Nor do we like the idea of being subjected to judgment for the things we know we’ve done wrong. Even if we admit our guilt, we’d prefer to avoid the punishment.
Thus, as we’ve seen in recent posts, depending on our understanding of words like “law” and “judgment,” we might get a little nervous when we read passages like this one from James:
In every way, then, speak and act as people who will be judged by the law of freedom. There will be no mercy in judgment for anyone who hasn’t shown mercy. Mercy overrules judgment. (James 2:12-13, CEB)
I’ve argued that we need to understand what James is saying against the background of Jesus’ teaching, particularly in texts like the parable of the unmerciful servant and the coda to the Lord’s Prayer (Matt 18:35; Matt 6:15). The one who fails to show mercy to others is under judgment, not because they’ve broken the rules, but because they’ve failed to be transformed by the mercy they’ve already been so graciously granted.
Thus, when James says that we should “speak and act as people who will be judged by the law of freedom,” I take him to be echoing Jesus’ teaching about a kind of righteousness that transcends Pharisaism. Our lives, in other words, should show that we know ourselves to be under a gospel of grace, such that our conduct toward others is saturated with mercy. And this is in marked contrast to the evil judgments or distinctions (James 2:4) believers were making in preferring the rich to the poor.
“Mercy,” therefore, “overrules judgment.” Some other translations (e.g., NRSV, NASB, NIV) have “triumphs over” in place of “overrules”: the word can have the connotation of boasting over someone else. Mercy scores a touchdown over judgment, then gleefully spikes the ball in the end zone.

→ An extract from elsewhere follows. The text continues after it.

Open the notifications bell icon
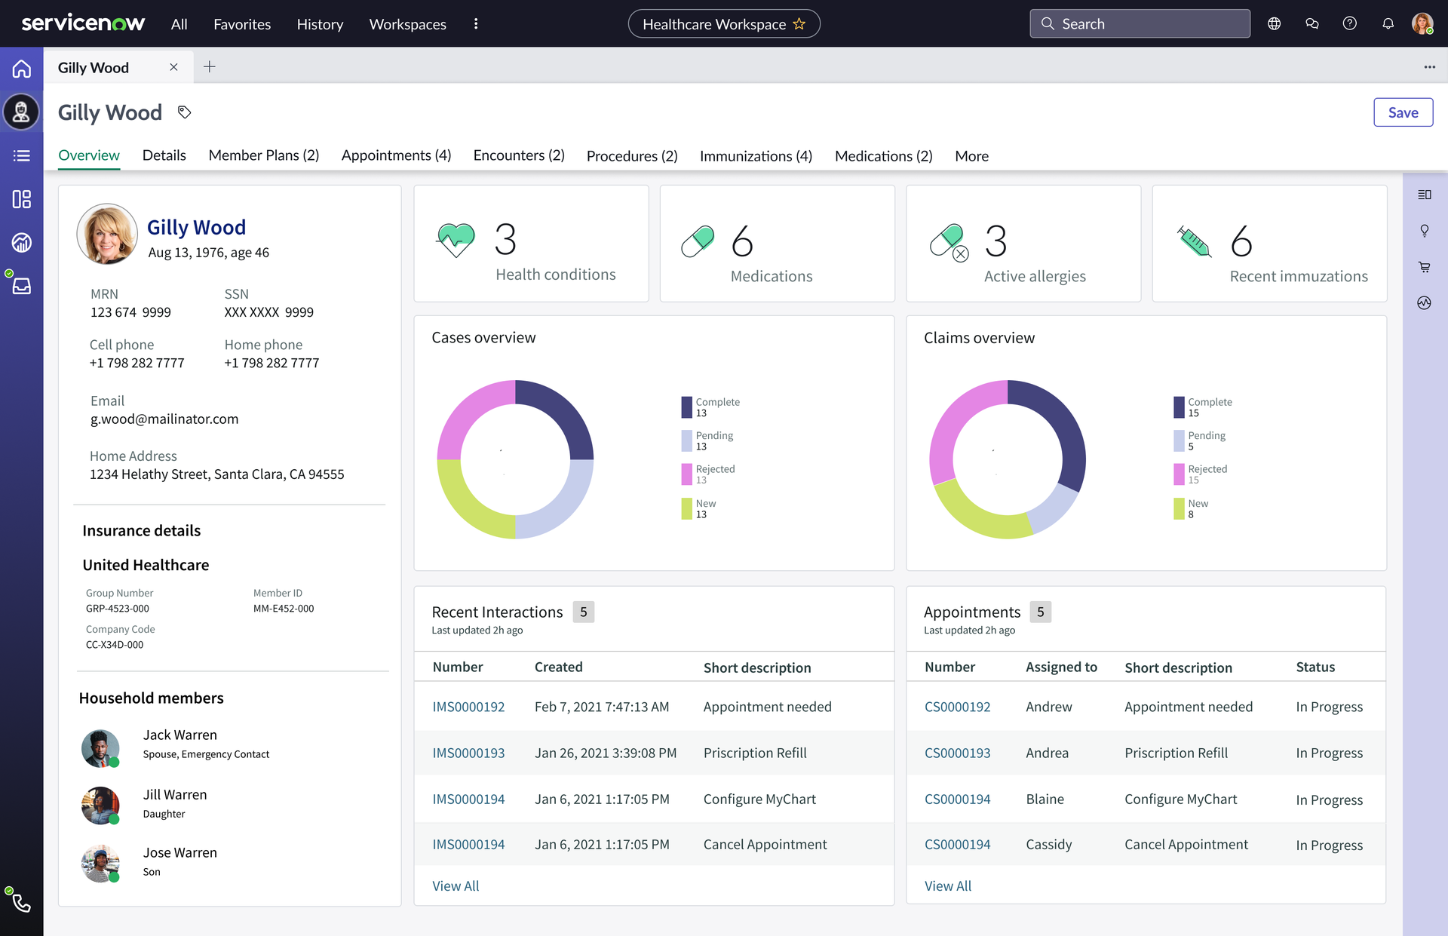 [1388, 23]
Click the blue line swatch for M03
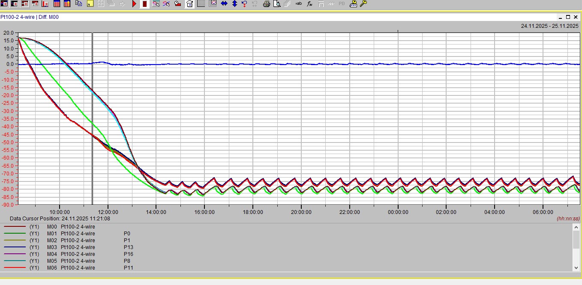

There’s more than one way of reading this, though. On the one hand, James’ meaning is theological: it’s the triumph of heaven over hell, grace over condemnation, the law of love over the legalism of the Pharisees.
On the other hand, there’s a social meaning here too. We all make judgments and distinctions, and real people are on the receiving end of our evaluations. But a worldly or legalistic mindset goes further: we divide humanity into the worthy and the unworthy, the righteous and the unrighteous, the people who are worth my time and attention and those who are not. In that sense, mercy triumphs over the judgments that divide and ostracize, that dishonor and disrespect.
It’s not just a question of what kind of person I must be as an individual, but what kind of people we want to be, together, in community. James envisions a church in which the hearts of all have been transformed by the implanted word (James 1:21); in turn, the community is transformed as people gaze into the law of liberty, become doers of the word (1:25), and change their behaviors and attitudes toward one another.
We stand under a gospel of grace; we have received a boundless mercy that cancels condemnation. May we in turn create communities of mercy, in which our judgments of one another are similarly transformed.